:: Activity ::
From the listing below, extract every line containing "text".

-- Data excerpts follows --

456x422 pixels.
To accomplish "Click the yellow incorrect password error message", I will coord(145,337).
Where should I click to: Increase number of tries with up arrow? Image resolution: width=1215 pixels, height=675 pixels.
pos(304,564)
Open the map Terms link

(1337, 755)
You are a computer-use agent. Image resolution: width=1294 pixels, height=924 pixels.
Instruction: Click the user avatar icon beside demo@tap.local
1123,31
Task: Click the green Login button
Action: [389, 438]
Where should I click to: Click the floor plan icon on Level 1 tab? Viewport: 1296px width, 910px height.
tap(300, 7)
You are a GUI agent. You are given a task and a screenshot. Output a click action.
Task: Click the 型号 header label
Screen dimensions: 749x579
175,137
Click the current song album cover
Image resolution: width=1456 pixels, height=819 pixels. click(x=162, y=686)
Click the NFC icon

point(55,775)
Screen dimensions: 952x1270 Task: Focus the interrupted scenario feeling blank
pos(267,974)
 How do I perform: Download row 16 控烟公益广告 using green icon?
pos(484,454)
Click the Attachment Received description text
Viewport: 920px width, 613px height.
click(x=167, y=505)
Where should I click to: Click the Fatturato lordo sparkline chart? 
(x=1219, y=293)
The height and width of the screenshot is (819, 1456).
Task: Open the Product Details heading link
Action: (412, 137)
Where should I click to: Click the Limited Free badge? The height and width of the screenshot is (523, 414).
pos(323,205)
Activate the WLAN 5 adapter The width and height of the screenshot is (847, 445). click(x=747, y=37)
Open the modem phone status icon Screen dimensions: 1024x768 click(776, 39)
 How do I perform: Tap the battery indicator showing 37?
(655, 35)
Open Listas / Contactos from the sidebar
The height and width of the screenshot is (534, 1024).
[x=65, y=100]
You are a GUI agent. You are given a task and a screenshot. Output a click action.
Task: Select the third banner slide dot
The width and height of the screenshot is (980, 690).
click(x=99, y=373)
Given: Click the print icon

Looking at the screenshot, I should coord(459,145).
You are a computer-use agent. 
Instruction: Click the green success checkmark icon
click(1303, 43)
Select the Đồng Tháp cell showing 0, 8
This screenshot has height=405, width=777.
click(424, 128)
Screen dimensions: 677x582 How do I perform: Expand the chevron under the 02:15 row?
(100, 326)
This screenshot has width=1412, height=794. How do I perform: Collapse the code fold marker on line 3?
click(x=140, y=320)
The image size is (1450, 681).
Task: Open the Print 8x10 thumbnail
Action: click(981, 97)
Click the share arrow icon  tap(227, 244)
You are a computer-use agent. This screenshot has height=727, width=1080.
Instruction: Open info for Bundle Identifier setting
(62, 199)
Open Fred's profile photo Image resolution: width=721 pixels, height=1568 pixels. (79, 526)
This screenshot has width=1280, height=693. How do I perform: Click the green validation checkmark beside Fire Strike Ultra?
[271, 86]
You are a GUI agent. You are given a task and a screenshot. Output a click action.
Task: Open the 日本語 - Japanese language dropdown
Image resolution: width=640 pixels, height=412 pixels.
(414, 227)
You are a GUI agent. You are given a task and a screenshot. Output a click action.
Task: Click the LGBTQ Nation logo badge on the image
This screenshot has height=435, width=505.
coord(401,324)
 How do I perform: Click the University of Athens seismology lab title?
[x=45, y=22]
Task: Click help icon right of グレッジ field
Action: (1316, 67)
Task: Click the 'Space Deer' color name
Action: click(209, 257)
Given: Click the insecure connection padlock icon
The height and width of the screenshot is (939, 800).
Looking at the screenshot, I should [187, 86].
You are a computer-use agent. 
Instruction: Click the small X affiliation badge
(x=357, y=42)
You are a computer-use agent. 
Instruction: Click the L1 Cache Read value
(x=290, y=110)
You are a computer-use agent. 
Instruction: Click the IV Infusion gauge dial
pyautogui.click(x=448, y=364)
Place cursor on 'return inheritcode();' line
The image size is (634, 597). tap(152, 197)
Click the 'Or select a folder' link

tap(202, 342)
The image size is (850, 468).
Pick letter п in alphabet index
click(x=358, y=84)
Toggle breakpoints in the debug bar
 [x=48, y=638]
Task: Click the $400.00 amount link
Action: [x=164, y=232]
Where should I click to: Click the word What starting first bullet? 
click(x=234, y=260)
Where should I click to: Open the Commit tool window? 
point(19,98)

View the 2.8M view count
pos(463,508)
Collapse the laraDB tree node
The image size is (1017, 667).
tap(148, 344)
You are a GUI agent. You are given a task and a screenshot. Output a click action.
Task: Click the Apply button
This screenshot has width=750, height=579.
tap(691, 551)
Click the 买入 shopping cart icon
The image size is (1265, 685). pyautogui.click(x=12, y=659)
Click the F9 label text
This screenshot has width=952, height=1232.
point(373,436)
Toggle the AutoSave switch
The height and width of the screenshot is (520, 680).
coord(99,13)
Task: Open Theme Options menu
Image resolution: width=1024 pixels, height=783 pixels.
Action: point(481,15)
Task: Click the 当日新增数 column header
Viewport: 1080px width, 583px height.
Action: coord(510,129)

-- Data excerpts concluded --

:: Answer section ::
Click the Attachment Received description text
Click the F9 label text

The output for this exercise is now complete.